TASK BRIEF>
Set down the entries below exactly as written.

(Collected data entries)
---+---
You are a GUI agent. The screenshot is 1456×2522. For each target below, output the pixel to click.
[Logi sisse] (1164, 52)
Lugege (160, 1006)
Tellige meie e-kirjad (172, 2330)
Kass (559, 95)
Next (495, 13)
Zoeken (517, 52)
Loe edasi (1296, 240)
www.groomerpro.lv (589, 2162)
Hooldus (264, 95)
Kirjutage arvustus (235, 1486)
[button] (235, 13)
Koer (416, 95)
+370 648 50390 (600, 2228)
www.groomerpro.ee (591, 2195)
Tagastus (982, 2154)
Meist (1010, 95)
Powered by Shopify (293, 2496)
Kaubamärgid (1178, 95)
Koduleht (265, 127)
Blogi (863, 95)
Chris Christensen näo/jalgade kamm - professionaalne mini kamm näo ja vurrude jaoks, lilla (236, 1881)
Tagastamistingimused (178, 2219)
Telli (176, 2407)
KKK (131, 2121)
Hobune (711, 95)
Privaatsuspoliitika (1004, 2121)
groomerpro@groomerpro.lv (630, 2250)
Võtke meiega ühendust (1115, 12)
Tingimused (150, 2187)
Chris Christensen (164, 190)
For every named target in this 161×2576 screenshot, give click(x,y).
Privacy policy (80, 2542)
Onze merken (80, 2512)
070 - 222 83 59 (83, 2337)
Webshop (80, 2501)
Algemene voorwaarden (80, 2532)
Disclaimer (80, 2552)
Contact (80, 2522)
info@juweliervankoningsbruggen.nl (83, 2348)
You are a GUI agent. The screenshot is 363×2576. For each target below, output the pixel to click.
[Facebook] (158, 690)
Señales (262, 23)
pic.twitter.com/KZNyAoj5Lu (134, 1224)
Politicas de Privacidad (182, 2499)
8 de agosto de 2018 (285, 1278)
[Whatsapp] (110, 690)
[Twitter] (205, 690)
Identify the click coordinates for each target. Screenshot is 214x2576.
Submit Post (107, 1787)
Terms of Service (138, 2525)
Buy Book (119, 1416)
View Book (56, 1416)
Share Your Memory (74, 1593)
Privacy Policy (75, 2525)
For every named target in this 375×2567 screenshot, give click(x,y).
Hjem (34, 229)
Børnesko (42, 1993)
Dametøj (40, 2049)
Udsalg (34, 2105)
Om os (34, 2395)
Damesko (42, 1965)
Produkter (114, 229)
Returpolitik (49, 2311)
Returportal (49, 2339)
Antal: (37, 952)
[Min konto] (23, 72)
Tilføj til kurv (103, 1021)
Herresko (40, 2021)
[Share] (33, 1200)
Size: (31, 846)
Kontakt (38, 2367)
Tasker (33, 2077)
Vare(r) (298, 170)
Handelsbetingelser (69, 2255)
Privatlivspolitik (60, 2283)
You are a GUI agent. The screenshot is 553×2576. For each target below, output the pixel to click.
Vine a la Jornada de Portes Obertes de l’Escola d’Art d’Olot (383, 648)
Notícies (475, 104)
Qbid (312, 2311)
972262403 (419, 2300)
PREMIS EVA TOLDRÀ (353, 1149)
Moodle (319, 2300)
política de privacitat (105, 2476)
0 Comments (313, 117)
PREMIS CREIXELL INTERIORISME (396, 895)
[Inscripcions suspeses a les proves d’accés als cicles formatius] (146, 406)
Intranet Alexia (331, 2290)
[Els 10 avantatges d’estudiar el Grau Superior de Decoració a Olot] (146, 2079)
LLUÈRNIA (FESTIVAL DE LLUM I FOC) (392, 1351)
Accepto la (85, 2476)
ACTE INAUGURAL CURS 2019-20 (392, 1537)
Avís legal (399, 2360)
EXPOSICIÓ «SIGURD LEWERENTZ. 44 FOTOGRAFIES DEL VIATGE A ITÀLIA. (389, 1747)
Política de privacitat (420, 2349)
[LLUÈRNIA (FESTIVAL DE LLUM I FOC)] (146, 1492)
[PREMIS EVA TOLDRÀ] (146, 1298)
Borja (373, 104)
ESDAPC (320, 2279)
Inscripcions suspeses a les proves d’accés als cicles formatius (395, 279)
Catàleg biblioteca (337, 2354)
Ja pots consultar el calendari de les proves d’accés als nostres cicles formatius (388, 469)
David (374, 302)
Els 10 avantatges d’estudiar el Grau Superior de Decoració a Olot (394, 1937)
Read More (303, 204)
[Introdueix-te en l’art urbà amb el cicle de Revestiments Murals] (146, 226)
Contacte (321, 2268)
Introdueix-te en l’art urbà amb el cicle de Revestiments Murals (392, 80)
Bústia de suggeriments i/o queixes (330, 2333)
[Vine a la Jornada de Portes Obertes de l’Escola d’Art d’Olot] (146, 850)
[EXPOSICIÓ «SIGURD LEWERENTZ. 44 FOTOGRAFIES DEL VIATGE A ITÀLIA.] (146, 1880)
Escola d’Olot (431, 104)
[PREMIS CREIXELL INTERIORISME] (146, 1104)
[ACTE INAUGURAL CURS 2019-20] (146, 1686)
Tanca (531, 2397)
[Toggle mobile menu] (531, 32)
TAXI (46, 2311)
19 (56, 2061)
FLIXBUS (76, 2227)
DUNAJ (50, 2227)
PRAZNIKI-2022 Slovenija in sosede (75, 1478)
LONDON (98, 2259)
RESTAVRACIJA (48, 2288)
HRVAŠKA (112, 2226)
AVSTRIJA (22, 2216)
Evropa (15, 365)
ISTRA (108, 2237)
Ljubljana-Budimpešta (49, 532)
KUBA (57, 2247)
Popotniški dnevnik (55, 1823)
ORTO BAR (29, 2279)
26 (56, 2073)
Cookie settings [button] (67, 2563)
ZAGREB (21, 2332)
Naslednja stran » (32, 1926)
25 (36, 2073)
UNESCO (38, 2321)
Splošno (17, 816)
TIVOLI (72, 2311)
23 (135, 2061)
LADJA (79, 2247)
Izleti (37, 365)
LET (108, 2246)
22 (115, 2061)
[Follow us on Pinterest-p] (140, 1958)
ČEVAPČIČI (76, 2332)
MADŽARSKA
---+---
EXPECTED ANSWER>
You are a GUI agent. The screenshot is 1456×2522. For each target below, output the pixel to click.
[Logi sisse] (1164, 52)
Lugege (160, 1006)
Tellige meie e-kirjad (172, 2330)
Kass (559, 95)
Next (495, 13)
Zoeken (517, 52)
Loe edasi (1296, 240)
www.groomerpro.lv (589, 2162)
Hooldus (264, 95)
Kirjutage arvustus (235, 1486)
[button] (235, 13)
Koer (416, 95)
+370 648 50390 (600, 2228)
www.groomerpro.ee (591, 2195)
Tagastus (982, 2154)
Meist (1010, 95)
Powered by Shopify (293, 2496)
Kaubamärgid (1178, 95)
Koduleht (265, 127)
Blogi (863, 95)
Chris Christensen näo/jalgade kamm - professionaalne mini kamm näo ja vurrude jaoks, lilla (236, 1881)
Tagastamistingimused (178, 2219)
Telli (176, 2407)
KKK (131, 2121)
Hobune (711, 95)
Privaatsuspoliitika (1004, 2121)
groomerpro@groomerpro.lv (630, 2250)
Võtke meiega ühendust (1115, 12)
Tingimused (150, 2187)
Chris Christensen (164, 190)
For every named target in this 161×2576 screenshot, give click(x,y).
Privacy policy (80, 2542)
Onze merken (80, 2512)
070 - 222 83 59 (83, 2337)
Webshop (80, 2501)
Algemene voorwaarden (80, 2532)
Disclaimer (80, 2552)
Contact (80, 2522)
info@juweliervankoningsbruggen.nl (83, 2348)
You are a GUI agent. The screenshot is 363×2576. For each target below, output the pixel to click.
[Facebook] (158, 690)
Señales (262, 23)
pic.twitter.com/KZNyAoj5Lu (134, 1224)
Politicas de Privacidad (182, 2499)
8 de agosto de 2018 (285, 1278)
[Whatsapp] (110, 690)
[Twitter] (205, 690)
Identify the click coordinates for each target. Screenshot is 214x2576.
Submit Post (107, 1787)
Terms of Service (138, 2525)
Buy Book (119, 1416)
View Book (56, 1416)
Share Your Memory (74, 1593)
Privacy Policy (75, 2525)
For every named target in this 375×2567 screenshot, give click(x,y).
Hjem (34, 229)
Børnesko (42, 1993)
Dametøj (40, 2049)
Udsalg (34, 2105)
Om os (34, 2395)
Damesko (42, 1965)
Produkter (114, 229)
Returpolitik (49, 2311)
Returportal (49, 2339)
Antal: (37, 952)
[Min konto] (23, 72)
Tilføj til kurv (103, 1021)
Herresko (40, 2021)
[Share] (33, 1200)
Size: (31, 846)
Kontakt (38, 2367)
Tasker (33, 2077)
Vare(r) (298, 170)
Handelsbetingelser (69, 2255)
Privatlivspolitik (60, 2283)
You are a GUI agent. The screenshot is 553×2576. For each target below, output the pixel to click.
Vine a la Jornada de Portes Obertes de l’Escola d’Art d’Olot (383, 648)
Notícies (475, 104)
Qbid (312, 2311)
972262403 (419, 2300)
PREMIS EVA TOLDRÀ (353, 1149)
Moodle (319, 2300)
política de privacitat (105, 2476)
0 Comments (313, 117)
PREMIS CREIXELL INTERIORISME (396, 895)
[Inscripcions suspeses a les proves d’accés als cicles formatius] (146, 406)
Intranet Alexia (331, 2290)
[Els 10 avantatges d’estudiar el Grau Superior de Decoració a Olot] (146, 2079)
LLUÈRNIA (FESTIVAL DE LLUM I FOC) (392, 1351)
Accepto la (85, 2476)
ACTE INAUGURAL CURS 2019-20 (392, 1537)
Avís legal (399, 2360)
EXPOSICIÓ «SIGURD LEWERENTZ. 44 FOTOGRAFIES DEL VIATGE A ITÀLIA. (389, 1747)
Política de privacitat (420, 2349)
[LLUÈRNIA (FESTIVAL DE LLUM I FOC)] (146, 1492)
[PREMIS EVA TOLDRÀ] (146, 1298)
Borja (373, 104)
ESDAPC (320, 2279)
Inscripcions suspeses a les proves d’accés als cicles formatius (395, 279)
Catàleg biblioteca (337, 2354)
Ja pots consultar el calendari de les proves d’accés als nostres cicles formatius (388, 469)
David (374, 302)
Els 10 avantatges d’estudiar el Grau Superior de Decoració a Olot (394, 1937)
Read More (303, 204)
[Introdueix-te en l’art urbà amb el cicle de Revestiments Murals] (146, 226)
Contacte (321, 2268)
Introdueix-te en l’art urbà amb el cicle de Revestiments Murals (392, 80)
Bústia de suggeriments i/o queixes (330, 2333)
[Vine a la Jornada de Portes Obertes de l’Escola d’Art d’Olot] (146, 850)
[EXPOSICIÓ «SIGURD LEWERENTZ. 44 FOTOGRAFIES DEL VIATGE A ITÀLIA.] (146, 1880)
Escola d’Olot (431, 104)
[PREMIS CREIXELL INTERIORISME] (146, 1104)
[ACTE INAUGURAL CURS 2019-20] (146, 1686)
Tanca (531, 2397)
[Toggle mobile menu] (531, 32)
TAXI (46, 2311)
19 (56, 2061)
FLIXBUS (76, 2227)
DUNAJ (50, 2227)
PRAZNIKI-2022 Slovenija in sosede (75, 1478)
LONDON (98, 2259)
RESTAVRACIJA (48, 2288)
HRVAŠKA (112, 2226)
AVSTRIJA (22, 2216)
Evropa (15, 365)
ISTRA (108, 2237)
Ljubljana-Budimpešta (49, 532)
KUBA (57, 2247)
Popotniški dnevnik (55, 1823)
ORTO BAR (29, 2279)
26 (56, 2073)
Cookie settings [button] (67, 2563)
ZAGREB (21, 2332)
Naslednja stran » (32, 1926)
25 (36, 2073)
UNESCO (38, 2321)
Splošno (17, 816)
TIVOLI (72, 2311)
23 (135, 2061)
LADJA (79, 2247)
Izleti (37, 365)
LET (108, 2246)
22 (115, 2061)
[Follow us on Pinterest-p] (140, 1958)
ČEVAPČIČI (76, 2332)
MADŽARSKA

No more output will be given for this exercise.